Urling calls for transparent, accountable national leadership

Guests at the GCCI Awards Ceremony

Georgetown Chamber of Commerce and Industry (GCCI) President Clinton Urling wants the country’s “national leaders and public officials” to be more transparent and accountable in the management of public and private sector organisations.

Addressing the Chamber’s Annual Awards Ceremony at the Pegasus Hotel on December 6, Urling declared that these virtues should be among “the highest priorities for our national leaders and public officials.” Transparency and accountability, Urling said, build trust with the public. “That trust is achieved by providing accurate and complete information on expenditure, projects and other transactions.”

Urling used his address to the Chamber forum to issue another call to government to take the initiative on the creation of a development bank to meet the needs of the country’s growing small business community. He told the gathering of business leaders, politicians and diplomats that a point had been reached where the need for a development bank “that speaks to the needs of micro and small businesses” had become important.

GCCI President
Clinton Urling

Noting that some “new and innovative economic ventures were “considered risky by the traditional commercial banks,” Urling said that what was needed was “a development bank preferably structured in the public/private partnership model.” He envisages that such a bank would “offer longer-term lending, lower interest rates and less onerous collateral requirements.”

Several weeks ago Stabroek Business learnt from Presidential Advisor Keith Burrowes that government was in the process of preparing a White Paper that would address the creation of a development bank.

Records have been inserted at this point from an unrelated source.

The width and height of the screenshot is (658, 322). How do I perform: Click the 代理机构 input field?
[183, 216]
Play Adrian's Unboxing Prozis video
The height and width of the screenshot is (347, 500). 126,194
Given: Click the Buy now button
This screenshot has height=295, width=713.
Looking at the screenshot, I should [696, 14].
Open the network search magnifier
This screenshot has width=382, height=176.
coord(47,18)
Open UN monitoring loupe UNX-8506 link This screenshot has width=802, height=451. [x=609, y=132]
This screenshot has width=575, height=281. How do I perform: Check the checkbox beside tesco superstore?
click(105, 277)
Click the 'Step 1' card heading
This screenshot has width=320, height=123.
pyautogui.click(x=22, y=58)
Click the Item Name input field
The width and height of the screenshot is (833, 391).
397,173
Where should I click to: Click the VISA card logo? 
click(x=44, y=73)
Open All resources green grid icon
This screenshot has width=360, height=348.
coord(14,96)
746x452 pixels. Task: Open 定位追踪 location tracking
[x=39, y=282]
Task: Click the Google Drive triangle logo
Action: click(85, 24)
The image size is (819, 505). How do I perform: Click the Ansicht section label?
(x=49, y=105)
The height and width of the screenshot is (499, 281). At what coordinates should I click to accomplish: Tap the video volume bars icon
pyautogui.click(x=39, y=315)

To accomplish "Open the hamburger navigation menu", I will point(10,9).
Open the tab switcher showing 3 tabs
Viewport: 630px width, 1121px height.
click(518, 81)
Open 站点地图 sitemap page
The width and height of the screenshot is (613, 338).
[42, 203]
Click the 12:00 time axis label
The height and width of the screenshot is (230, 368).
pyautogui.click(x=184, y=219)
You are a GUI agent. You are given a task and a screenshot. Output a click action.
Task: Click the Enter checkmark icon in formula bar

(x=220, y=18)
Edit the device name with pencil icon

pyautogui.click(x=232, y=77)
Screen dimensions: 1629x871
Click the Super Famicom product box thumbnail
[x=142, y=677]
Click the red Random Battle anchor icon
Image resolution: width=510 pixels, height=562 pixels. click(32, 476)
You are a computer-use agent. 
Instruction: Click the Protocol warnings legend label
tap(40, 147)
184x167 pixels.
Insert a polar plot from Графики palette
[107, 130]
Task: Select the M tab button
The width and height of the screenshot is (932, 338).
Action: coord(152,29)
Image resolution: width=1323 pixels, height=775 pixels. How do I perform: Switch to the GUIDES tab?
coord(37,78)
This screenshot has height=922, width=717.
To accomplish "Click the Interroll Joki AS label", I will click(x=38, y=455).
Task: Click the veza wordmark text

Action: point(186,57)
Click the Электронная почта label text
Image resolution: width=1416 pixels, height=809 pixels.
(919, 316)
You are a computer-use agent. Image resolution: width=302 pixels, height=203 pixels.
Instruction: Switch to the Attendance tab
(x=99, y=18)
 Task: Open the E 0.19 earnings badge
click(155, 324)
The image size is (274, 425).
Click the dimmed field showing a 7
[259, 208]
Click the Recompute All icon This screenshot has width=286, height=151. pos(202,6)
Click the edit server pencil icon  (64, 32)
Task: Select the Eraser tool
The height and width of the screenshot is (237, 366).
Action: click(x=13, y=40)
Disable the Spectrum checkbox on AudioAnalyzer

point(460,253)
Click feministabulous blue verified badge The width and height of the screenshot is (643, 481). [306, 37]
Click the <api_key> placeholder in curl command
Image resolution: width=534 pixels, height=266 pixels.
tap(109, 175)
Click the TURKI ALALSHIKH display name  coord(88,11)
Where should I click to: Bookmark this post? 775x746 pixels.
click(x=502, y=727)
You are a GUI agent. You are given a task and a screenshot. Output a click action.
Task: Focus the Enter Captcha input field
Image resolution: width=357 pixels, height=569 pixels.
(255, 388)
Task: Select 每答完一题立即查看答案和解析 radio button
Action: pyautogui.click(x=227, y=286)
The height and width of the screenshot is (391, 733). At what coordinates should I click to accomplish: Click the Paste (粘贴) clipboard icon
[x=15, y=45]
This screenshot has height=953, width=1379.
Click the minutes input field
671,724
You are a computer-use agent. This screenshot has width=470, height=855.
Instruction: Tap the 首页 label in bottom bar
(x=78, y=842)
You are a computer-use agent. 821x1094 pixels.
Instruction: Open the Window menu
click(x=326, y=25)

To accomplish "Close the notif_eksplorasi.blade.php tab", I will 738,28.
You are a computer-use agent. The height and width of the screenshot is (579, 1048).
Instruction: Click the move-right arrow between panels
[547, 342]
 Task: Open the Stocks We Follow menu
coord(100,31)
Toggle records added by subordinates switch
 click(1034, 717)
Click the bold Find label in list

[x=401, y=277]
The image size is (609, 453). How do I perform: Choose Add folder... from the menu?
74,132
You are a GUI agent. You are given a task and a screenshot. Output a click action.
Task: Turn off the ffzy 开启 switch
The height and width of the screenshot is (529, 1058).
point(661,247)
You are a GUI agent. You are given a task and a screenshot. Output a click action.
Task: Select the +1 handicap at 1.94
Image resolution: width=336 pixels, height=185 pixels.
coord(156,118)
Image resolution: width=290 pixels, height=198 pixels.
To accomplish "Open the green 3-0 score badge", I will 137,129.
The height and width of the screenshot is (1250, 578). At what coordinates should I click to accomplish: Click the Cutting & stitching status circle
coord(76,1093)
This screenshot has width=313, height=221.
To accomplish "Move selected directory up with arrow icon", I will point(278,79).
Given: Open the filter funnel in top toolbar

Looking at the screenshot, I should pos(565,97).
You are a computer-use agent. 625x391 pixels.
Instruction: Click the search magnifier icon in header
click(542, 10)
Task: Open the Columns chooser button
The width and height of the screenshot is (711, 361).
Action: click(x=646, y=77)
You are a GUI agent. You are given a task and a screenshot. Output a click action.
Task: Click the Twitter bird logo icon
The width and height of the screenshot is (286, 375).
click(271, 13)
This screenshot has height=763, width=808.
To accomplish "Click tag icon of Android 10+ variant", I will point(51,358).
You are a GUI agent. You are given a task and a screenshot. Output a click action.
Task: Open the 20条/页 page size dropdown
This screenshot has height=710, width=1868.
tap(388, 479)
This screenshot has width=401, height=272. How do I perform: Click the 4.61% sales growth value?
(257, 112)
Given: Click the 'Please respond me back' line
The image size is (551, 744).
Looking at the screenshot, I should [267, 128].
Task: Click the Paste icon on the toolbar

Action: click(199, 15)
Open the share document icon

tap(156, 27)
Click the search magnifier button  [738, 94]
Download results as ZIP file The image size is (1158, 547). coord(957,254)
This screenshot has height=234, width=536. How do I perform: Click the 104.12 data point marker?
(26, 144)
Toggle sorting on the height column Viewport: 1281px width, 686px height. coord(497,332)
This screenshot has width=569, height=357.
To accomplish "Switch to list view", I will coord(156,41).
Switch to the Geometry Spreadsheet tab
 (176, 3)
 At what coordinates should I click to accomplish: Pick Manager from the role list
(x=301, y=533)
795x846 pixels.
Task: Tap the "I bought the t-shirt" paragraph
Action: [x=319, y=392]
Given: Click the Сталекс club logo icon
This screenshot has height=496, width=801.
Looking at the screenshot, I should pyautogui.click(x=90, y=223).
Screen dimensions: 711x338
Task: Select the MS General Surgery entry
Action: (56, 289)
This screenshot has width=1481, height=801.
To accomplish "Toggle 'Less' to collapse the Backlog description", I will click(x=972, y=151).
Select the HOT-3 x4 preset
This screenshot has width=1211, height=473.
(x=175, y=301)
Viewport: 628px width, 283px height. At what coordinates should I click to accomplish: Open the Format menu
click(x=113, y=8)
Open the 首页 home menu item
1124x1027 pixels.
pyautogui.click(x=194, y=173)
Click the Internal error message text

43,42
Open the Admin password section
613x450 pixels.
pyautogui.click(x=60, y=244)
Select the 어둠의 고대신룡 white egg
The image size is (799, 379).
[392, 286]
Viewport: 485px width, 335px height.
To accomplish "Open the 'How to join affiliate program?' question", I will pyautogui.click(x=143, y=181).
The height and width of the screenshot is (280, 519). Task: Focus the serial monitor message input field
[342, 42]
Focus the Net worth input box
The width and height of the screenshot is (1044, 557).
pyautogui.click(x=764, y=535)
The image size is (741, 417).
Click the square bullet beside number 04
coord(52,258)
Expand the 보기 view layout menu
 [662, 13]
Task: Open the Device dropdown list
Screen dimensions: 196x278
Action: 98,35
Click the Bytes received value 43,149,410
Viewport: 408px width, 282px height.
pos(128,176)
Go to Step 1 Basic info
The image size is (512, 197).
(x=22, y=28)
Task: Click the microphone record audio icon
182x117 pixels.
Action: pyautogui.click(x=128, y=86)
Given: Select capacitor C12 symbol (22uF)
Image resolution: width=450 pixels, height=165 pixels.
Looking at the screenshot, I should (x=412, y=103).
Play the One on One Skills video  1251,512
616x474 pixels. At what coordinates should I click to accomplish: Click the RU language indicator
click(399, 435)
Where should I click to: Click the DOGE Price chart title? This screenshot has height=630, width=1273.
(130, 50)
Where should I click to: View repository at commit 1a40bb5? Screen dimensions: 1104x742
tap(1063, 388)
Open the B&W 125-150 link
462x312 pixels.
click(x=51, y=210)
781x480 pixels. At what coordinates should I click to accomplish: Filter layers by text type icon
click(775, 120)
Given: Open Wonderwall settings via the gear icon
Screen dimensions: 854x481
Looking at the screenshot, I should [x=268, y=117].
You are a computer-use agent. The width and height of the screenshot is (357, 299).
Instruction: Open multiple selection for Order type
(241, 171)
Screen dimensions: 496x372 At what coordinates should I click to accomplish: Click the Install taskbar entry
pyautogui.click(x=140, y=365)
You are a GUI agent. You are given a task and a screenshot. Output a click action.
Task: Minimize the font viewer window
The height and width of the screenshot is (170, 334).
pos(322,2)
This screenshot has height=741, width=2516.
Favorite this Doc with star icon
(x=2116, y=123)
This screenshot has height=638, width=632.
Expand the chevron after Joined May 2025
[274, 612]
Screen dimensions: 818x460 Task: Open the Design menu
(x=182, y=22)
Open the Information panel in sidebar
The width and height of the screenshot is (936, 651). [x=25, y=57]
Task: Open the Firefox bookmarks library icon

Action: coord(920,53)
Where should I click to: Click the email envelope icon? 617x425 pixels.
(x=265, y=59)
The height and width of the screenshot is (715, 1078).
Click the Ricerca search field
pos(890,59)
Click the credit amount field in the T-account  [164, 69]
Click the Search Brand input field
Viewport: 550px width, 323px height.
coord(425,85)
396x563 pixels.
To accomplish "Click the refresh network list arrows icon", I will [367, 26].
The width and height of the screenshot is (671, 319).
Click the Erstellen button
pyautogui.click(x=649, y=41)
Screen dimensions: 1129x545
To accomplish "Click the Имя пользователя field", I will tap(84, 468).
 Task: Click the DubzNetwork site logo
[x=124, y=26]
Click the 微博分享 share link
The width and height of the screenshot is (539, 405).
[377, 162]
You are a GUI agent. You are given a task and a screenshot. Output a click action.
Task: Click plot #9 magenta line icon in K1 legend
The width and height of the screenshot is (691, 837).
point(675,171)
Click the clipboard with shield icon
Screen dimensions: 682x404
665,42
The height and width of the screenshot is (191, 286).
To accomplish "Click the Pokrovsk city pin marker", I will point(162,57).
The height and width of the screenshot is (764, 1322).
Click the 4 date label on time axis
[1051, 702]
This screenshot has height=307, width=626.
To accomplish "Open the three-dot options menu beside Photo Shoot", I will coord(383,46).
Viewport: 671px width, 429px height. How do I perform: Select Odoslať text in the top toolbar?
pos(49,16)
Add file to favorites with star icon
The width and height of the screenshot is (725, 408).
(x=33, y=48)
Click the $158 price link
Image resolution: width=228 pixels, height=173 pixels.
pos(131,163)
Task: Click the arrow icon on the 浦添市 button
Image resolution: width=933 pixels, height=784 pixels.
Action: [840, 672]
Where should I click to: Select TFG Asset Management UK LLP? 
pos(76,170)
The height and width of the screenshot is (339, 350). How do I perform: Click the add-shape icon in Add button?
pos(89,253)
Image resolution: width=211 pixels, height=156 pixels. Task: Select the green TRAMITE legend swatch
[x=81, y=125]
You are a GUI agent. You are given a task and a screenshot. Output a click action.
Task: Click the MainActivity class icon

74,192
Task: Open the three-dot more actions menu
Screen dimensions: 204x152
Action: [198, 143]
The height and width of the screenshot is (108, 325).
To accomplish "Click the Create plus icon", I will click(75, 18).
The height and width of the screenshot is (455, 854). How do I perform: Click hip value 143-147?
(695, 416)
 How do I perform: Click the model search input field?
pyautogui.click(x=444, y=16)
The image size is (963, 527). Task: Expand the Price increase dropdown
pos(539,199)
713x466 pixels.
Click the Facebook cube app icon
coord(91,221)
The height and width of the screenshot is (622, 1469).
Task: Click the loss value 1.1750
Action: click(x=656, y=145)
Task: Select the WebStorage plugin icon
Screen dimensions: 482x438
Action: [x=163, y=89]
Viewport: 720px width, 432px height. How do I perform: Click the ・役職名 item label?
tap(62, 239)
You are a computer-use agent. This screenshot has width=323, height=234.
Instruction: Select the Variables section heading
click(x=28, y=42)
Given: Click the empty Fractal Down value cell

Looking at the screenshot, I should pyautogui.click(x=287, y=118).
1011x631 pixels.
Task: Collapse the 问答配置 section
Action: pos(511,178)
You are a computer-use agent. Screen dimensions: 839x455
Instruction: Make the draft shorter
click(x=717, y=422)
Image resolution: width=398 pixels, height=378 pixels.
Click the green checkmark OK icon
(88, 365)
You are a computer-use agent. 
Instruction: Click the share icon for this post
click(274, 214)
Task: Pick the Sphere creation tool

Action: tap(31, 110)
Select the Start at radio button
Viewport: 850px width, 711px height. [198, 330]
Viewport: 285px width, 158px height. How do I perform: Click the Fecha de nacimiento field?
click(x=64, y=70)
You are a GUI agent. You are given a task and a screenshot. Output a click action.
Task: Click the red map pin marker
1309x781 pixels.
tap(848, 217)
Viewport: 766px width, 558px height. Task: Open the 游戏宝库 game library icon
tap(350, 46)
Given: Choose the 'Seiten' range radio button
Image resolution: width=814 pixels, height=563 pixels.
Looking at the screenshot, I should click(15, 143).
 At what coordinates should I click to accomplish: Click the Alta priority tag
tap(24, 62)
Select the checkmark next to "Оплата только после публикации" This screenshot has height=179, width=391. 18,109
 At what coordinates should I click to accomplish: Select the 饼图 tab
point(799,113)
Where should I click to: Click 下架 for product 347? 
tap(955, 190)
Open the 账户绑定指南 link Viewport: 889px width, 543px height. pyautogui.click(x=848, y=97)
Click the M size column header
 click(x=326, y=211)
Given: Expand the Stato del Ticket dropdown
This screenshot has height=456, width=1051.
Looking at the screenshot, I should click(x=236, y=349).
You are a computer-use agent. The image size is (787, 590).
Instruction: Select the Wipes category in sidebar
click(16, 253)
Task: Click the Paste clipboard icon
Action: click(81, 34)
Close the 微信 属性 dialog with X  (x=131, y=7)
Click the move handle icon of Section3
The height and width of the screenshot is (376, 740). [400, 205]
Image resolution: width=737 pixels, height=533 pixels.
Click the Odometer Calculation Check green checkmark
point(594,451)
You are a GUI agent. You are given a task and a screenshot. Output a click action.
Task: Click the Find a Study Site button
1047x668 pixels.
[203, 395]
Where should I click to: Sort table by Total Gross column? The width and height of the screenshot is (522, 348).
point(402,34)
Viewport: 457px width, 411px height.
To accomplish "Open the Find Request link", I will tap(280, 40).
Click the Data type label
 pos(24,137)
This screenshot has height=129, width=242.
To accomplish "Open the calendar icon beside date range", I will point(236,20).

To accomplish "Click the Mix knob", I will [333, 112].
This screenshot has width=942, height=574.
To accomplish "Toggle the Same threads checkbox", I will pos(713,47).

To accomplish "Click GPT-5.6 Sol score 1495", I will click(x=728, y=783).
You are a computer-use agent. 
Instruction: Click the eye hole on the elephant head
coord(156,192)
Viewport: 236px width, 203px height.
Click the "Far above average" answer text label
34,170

Urling also told the gathering that the private sector was seeking “accelerated and holistic tax reform” that placed emphasis on comprehensive change rather than on a “disjointed and fractional” approach.

And not for the first time since being elected President of the GCCI Urling called for changes at the University of Guyana that would allow the institution to contribute more meaningfully to the creation of an adequate corps of skilled workers to cater to the human resource deficiencies of the private sector. What was needed, he said, was a “… transformation of the University of Guyana” in order to change the institution into “a hub for national research and development” and enable it “to produce a competent and qualified labour force to meet the needs of the public and private sectors.

Urling’s call for an improved learning environment at the country’s only university comes against the backdrop of several earlier attempts to establish lasting relationships between UG and more private sector organisations. At the moment, there are just a few that are lasting and successful.

Guests at the GCCI Awards Ceremony

More than two years ago, in the wake of sustained complaints by leading private sector officials about the failure of UG to bridge the human resource gap created by the flight of skills, the Private Sector Commission (PSC) entered into an agreement with the university, which included, among other things, the planned creation of specialised courses tailored to meet the needs of private sector entities and the use of experienced private sector functionaries as guest lecturers at UG. At the same time it was agreed that the private sector would provide financing and equipment for selected projects at UG. The UG/PSC initiative which had envisaged the creation of academic programmes designed to focus greater attention on agriculture and business appeared to flourish at the start of the tenure of Professor Lawrence Carrington as Vice Chancellor of UG in 2009.

A UG spokesperson told Stabroek Business earlier this week that while the plan to create stronger linkages between the private sector and UG may have been well-intentioned, it was almost certainly derailed by the fact that the then Vice Chancellor (Professor Carrington) became preoccupied with “the wider crisis” confronting the university.

Urling’s call for the university to become “a hub for national research and development” coincides with calls from other private sector leaders for UG to focus more attention on research in the fields of agriculture and education.